INSTRUCTIONS TO FOLLOW: Among the entries, how many lines hold the word "agent"? Respond with that number only.

DATA FOR THIS TASK:
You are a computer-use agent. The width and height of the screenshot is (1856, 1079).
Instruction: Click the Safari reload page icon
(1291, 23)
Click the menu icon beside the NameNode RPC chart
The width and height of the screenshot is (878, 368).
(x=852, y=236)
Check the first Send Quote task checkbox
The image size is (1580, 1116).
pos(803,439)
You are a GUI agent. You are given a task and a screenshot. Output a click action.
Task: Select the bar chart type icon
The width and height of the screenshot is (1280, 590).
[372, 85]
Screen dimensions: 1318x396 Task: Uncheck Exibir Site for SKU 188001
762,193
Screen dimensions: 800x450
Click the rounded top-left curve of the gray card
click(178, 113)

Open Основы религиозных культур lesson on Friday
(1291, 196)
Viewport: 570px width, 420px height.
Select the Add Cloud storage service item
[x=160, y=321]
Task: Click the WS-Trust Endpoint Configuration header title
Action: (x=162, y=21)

COMPLETED EXERCISE: 2